There are all kinds of reasons people may be unable to go and get their diagnosis verified by a professional, and most of these are tied up in issues of privilege. If you have never had to worry that a doctor or psychologist will be prejudiced against you, then you have privilege.

3. It can help with symptom management whether you have the “real” disorder or not.

At one point when my depression was particularly bad I noticed that I had some symptoms that were very typical of borderline personality disorder. For instance, I had a huge fear that people would abandon me and I would bounce back and forth between glorifying and demonizing certain people. If someone made the slightest criticism of me or wasn’t available enough for me, I would decide that they hate me and don’t care if I live or die. I had wild mood swings. That sort of thing. It’s not that I thought I actually had BPD; rather, I noticed that I had some of its symptoms and wondered if perhaps certain techniques that help people with BPD might also help me.

Luckily, at this time I was still seeing a therapist. So in my next session, I decided to mention this observation that I had made, and the conversation went like this:

Me: I’ve noticed that I have some BPD-like symptoms.
Her: Oh, you don’t have BPD.
Me: Right, but I seem to have some of its symptoms–
Her: No, trust me, I’ve worked with people with BPD and you do NOT have BPD.

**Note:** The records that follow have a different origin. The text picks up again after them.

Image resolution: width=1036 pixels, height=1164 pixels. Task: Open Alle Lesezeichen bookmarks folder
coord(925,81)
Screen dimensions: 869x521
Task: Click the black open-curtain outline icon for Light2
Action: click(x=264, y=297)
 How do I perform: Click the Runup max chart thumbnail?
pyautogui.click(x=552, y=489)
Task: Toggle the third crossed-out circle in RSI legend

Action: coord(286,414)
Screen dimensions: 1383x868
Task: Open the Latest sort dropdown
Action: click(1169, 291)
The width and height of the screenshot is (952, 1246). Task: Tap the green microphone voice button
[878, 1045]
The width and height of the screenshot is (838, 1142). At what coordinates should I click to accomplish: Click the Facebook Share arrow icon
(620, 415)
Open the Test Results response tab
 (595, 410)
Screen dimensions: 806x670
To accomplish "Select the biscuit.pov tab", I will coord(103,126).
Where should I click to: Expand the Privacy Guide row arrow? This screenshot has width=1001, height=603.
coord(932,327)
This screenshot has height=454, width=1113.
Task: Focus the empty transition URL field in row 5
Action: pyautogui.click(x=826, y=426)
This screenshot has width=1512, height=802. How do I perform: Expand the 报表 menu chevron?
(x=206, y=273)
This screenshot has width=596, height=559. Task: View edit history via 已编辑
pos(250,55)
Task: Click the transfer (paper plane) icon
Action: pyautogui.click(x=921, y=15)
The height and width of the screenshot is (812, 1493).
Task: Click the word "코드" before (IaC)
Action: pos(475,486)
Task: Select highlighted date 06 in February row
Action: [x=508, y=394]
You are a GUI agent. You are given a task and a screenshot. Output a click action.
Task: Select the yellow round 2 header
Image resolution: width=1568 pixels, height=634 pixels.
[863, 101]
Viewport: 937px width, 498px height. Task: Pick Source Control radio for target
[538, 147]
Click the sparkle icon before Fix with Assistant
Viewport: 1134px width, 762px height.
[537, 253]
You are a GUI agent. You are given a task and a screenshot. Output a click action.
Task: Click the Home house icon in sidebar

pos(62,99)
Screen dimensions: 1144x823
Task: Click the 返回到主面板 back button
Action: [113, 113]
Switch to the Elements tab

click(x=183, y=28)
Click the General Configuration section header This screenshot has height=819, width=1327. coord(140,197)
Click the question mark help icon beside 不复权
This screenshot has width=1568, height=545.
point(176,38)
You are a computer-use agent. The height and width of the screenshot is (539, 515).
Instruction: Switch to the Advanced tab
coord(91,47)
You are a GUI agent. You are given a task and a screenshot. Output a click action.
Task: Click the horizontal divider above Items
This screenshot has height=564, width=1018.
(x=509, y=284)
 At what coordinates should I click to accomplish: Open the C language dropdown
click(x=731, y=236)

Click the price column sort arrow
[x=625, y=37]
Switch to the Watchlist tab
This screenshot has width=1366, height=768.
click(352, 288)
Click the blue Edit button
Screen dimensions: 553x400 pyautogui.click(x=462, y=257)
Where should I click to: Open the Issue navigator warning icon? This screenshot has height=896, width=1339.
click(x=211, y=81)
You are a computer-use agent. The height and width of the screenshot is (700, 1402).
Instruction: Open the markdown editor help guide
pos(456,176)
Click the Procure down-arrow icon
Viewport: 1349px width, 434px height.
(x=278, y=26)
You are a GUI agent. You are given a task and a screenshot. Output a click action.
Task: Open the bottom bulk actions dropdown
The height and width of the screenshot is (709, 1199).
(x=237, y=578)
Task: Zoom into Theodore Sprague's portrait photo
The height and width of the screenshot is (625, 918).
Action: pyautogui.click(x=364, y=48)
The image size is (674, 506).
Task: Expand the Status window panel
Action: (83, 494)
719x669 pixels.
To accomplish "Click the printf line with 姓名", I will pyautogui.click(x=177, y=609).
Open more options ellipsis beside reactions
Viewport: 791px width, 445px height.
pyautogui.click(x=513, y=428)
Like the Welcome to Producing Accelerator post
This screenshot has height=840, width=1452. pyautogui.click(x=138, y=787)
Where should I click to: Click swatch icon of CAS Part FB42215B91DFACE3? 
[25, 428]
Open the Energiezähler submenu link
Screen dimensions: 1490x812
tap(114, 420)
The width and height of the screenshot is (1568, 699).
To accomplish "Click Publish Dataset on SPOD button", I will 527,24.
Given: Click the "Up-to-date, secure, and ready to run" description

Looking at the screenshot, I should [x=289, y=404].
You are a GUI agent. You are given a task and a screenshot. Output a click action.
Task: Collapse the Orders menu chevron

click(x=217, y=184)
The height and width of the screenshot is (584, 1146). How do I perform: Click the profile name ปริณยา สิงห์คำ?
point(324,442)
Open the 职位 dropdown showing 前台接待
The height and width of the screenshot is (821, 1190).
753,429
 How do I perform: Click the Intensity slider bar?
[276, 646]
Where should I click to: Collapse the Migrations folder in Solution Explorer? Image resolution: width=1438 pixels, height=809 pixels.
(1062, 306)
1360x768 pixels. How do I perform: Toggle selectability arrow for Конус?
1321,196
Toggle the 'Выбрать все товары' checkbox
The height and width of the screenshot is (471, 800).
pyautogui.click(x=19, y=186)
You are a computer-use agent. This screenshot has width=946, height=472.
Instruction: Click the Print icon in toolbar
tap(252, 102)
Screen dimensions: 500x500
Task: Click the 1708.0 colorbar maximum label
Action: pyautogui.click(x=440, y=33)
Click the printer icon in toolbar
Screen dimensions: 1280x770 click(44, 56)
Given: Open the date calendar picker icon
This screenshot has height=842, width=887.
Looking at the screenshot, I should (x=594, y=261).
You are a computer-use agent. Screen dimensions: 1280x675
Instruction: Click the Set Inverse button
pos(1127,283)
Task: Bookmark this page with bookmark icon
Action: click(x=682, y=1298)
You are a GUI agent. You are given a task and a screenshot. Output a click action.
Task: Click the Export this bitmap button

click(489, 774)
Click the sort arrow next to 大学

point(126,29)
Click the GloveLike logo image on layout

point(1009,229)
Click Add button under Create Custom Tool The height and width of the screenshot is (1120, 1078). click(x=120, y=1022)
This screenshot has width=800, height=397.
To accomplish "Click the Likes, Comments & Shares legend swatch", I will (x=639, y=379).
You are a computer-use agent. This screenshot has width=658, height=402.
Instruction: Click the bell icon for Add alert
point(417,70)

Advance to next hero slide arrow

I suppose I could’ve persevered with this line of thinking, but instead I felt shut down and put in my place. I dropped the subject.

So determined was this therapist to make sure that I know which mental illness(es) I do and do not have that she missed out on what could’ve been a really useful discussion. What she could’ve done instead was ask, “What makes you say that?” and allow me to discuss the symptoms I’d noticed, whether or not they are indicative of BPD or anything else other than I am having severe problems relating to people and dealing with normal life circumstances.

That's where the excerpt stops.